Strictly technically speaking, yes, PDF (beginning from version 1.3) supports alternate images (eventually from remote resources) with different resolutions and colour spaces in order to let the PDF viewer choose which version to use depending on the destination device (screen, colour printer, grayscale printer). Certain substandards (e.g. PDF/A) might not support these feature, though. (See Section 8.9.5.4 Alternate Images, Document management — Portable document format — Part 1: PDF 1.7, Adobe Systems Incorporated, 2008)
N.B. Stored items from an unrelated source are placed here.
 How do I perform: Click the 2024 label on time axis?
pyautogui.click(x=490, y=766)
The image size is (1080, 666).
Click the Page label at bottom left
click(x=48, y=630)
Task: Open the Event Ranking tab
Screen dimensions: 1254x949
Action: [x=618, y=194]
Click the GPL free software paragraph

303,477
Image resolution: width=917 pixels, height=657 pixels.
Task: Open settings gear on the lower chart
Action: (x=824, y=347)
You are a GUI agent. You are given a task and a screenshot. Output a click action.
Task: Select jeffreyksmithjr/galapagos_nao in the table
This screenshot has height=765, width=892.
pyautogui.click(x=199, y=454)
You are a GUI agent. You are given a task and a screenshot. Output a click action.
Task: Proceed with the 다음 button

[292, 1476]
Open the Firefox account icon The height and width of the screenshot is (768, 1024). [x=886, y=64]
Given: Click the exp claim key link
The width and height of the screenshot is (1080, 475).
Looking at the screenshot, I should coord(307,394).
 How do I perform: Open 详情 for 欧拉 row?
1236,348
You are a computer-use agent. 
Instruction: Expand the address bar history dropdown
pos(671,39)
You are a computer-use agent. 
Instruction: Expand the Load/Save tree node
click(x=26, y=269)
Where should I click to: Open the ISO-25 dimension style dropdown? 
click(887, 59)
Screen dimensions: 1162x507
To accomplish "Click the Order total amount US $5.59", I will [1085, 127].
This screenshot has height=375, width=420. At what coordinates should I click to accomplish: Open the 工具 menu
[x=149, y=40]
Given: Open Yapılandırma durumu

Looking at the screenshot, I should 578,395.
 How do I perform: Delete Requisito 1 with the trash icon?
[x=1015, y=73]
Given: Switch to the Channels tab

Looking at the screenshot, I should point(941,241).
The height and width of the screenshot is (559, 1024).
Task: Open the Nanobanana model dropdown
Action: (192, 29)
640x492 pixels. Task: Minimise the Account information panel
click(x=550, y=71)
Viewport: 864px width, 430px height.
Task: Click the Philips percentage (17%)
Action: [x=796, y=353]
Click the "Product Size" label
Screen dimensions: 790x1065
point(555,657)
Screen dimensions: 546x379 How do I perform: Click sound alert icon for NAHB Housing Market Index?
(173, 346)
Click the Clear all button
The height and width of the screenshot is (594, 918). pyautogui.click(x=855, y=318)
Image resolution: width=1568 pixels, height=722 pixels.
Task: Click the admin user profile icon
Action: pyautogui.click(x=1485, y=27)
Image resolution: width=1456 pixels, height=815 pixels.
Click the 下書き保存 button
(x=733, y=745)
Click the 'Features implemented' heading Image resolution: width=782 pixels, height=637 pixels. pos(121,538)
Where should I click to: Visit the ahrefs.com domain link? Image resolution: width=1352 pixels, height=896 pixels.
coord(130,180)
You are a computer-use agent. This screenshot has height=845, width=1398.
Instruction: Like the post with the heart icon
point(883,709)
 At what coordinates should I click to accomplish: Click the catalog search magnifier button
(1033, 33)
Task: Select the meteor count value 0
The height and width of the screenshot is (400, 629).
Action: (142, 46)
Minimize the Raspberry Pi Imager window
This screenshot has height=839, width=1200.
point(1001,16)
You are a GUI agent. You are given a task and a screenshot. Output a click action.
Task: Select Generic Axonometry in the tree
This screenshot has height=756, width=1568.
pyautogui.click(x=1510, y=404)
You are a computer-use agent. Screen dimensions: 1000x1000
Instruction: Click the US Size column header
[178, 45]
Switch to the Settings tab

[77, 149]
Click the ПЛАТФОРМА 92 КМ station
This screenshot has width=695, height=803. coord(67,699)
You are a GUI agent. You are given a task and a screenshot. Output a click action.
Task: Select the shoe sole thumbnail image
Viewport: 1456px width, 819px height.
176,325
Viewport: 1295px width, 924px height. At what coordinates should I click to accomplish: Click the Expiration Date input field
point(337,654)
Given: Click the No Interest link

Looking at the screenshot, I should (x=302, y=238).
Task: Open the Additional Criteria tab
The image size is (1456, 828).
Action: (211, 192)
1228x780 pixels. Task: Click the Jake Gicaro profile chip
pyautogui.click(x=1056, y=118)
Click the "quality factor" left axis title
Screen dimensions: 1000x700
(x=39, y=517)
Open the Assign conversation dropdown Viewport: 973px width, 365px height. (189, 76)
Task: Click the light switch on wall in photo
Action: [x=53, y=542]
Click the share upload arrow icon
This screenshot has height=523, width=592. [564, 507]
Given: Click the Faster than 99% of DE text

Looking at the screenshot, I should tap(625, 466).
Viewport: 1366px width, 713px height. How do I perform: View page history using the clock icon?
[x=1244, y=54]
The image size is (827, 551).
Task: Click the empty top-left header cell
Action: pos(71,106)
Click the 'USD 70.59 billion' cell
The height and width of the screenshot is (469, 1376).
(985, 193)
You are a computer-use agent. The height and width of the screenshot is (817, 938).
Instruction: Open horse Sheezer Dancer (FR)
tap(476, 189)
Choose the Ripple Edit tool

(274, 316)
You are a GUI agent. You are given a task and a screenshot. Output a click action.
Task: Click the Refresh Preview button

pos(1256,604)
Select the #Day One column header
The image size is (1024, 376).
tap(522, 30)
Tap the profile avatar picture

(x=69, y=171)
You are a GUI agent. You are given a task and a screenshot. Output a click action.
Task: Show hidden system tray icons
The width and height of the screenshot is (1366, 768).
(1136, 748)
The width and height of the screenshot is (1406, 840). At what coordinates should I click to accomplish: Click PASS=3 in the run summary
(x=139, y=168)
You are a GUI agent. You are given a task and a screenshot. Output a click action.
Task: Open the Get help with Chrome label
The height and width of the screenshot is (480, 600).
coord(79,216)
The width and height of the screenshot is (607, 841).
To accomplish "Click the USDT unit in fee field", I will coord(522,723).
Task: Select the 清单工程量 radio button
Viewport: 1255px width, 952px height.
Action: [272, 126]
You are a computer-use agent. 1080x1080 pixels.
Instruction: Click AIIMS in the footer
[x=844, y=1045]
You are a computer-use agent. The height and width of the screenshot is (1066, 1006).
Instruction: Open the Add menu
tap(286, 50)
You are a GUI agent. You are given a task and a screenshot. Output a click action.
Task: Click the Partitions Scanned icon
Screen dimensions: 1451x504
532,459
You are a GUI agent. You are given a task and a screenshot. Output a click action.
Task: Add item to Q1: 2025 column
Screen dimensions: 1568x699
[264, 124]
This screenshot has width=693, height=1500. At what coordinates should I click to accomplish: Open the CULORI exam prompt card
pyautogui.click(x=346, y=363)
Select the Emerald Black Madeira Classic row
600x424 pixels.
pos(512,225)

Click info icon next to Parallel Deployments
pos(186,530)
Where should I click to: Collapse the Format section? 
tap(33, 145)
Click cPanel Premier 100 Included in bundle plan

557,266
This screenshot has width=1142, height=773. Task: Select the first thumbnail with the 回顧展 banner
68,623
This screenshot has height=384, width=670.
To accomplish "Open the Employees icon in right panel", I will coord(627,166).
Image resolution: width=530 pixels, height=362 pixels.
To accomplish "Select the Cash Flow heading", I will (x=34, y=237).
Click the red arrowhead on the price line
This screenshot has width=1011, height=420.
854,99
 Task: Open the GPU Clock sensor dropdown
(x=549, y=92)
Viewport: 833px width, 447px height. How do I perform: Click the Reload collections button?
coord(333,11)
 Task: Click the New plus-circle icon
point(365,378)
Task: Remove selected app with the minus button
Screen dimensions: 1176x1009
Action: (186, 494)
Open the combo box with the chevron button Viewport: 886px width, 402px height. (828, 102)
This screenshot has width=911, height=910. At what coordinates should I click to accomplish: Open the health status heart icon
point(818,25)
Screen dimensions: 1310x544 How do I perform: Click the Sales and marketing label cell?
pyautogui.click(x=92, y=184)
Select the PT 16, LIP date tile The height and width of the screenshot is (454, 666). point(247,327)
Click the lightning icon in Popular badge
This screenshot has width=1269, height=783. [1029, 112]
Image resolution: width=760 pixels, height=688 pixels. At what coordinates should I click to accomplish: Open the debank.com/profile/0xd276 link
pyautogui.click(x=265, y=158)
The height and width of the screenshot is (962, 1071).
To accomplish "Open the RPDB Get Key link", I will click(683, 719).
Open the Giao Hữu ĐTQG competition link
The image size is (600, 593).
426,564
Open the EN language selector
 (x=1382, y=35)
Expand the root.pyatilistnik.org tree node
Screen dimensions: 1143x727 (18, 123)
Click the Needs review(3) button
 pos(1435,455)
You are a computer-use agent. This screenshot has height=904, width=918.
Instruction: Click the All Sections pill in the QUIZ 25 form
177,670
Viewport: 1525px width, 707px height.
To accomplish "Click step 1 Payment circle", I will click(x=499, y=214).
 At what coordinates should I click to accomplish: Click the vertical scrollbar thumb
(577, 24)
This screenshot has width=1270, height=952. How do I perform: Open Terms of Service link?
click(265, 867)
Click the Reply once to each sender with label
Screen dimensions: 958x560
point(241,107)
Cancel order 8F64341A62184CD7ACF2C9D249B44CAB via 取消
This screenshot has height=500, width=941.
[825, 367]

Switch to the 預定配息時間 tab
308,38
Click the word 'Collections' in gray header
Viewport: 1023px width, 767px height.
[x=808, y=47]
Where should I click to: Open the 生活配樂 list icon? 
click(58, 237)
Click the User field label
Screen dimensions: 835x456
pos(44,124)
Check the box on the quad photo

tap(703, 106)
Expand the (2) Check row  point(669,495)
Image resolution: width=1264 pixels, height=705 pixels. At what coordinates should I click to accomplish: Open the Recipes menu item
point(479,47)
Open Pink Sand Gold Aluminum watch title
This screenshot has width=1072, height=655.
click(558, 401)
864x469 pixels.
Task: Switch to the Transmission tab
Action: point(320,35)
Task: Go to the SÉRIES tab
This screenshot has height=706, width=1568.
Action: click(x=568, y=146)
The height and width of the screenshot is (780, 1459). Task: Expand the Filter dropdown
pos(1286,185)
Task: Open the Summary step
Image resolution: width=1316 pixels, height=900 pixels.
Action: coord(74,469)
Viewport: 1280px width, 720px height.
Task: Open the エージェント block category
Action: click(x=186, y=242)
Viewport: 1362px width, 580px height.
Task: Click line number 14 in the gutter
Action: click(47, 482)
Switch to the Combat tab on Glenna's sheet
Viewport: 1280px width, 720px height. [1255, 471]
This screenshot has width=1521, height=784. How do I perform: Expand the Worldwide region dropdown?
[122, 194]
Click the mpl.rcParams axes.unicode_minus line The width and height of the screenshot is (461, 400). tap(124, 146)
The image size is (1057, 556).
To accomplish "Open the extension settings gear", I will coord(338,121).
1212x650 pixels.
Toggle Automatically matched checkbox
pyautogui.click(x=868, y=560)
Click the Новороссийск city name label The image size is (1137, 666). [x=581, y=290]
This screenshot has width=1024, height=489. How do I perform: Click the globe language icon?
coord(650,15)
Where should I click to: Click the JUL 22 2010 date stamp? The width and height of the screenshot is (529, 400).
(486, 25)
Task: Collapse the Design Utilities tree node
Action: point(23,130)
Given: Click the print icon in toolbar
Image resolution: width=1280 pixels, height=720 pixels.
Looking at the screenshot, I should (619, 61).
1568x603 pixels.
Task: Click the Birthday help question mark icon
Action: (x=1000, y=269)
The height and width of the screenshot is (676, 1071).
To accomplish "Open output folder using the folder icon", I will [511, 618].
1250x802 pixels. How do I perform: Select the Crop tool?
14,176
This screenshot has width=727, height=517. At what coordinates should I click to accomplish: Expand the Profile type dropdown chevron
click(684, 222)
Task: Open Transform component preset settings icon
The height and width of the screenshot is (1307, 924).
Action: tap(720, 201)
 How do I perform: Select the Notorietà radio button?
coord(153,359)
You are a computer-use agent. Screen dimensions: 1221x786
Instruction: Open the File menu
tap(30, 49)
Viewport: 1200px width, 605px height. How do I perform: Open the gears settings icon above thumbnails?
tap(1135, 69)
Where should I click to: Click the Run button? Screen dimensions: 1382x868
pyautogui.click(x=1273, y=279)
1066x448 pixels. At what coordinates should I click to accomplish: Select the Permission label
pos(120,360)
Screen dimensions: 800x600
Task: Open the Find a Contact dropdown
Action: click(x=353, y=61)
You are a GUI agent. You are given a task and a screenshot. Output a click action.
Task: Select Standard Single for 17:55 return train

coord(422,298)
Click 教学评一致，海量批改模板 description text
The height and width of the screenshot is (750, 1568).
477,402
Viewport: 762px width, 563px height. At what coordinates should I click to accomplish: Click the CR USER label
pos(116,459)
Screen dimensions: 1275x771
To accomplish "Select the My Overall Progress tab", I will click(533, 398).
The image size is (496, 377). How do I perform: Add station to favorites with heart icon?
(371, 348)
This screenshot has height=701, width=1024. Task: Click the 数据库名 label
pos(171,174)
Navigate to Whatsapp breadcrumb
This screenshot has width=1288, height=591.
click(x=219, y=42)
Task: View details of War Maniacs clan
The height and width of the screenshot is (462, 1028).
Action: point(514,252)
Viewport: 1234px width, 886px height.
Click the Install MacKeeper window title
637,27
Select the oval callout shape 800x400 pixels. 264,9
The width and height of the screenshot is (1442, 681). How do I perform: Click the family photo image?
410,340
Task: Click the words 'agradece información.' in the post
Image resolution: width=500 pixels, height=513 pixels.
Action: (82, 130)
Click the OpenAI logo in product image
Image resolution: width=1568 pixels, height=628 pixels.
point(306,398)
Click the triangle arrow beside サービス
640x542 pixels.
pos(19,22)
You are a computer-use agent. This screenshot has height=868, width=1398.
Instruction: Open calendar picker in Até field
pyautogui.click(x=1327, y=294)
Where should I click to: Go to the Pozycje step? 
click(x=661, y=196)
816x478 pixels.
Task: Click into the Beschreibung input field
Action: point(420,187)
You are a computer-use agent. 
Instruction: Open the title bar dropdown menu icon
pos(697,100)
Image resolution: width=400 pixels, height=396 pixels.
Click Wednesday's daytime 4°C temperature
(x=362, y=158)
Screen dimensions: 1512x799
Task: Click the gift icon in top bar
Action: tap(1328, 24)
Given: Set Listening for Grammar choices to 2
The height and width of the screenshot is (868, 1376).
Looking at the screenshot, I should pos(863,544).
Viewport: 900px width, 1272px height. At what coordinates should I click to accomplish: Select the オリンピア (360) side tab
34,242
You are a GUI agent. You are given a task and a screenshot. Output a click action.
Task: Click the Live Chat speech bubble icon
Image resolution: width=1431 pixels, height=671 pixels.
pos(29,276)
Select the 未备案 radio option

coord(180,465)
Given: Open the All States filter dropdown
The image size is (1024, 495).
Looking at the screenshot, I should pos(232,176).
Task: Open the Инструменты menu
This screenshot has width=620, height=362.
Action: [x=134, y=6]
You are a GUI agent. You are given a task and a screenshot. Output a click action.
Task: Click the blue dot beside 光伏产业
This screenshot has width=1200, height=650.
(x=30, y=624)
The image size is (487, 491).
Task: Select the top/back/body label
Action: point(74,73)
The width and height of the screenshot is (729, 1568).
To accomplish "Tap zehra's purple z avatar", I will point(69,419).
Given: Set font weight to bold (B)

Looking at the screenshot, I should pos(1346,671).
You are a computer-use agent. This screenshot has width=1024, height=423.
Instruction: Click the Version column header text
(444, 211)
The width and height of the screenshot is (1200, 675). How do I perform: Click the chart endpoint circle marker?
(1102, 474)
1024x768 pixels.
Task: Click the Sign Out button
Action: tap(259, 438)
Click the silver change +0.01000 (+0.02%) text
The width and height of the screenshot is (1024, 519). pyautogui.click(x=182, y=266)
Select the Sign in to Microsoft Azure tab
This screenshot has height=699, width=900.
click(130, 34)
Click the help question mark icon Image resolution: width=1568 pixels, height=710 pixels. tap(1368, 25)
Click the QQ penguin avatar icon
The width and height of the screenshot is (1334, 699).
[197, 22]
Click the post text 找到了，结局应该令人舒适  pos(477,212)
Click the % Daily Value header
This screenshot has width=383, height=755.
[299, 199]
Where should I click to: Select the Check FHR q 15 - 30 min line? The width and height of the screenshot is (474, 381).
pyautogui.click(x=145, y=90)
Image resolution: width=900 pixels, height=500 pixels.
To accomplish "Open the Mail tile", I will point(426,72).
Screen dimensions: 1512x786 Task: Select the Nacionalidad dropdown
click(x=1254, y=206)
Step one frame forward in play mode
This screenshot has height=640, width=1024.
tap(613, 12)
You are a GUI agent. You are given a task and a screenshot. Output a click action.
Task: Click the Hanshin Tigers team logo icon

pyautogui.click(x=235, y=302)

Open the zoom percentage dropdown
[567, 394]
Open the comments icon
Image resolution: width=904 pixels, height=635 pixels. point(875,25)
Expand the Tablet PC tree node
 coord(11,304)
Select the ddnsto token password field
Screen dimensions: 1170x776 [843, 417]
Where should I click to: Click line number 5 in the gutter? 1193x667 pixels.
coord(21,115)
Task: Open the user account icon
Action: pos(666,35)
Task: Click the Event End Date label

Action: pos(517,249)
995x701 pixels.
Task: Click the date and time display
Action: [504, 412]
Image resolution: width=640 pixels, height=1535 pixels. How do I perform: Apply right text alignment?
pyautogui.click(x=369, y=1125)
In practice though, unfortunately, there seems to be no support for this valuable feature in the Latex- or "open-source PDF"-World, so to speak. Some professional proprietary products (e.g. Adobe Illustrator) do support this feature though. Supposedly creating the "dual-colour-space" images/figures in Illustrator if possible and including those PDFs in your Latex-Document might produce the result you are looking for... maybe.
A trade-off between native alternate images and multiple versions of the document (latter of which is not suitable for paper submission to conferences, e.g.) could be Optional Content Groups (OCG) (starting from PDF 1.5... I think). Those can be produced with the package ocgx
but would still require the user to select the correct layer/OCG (colour vs. grayscale e.g.). OCGs are not (yet) supported by all viewers, but those viewers known for maximum coformity (e.g. Adobe Reader, Foxit Reader, Okular) do support OCGs.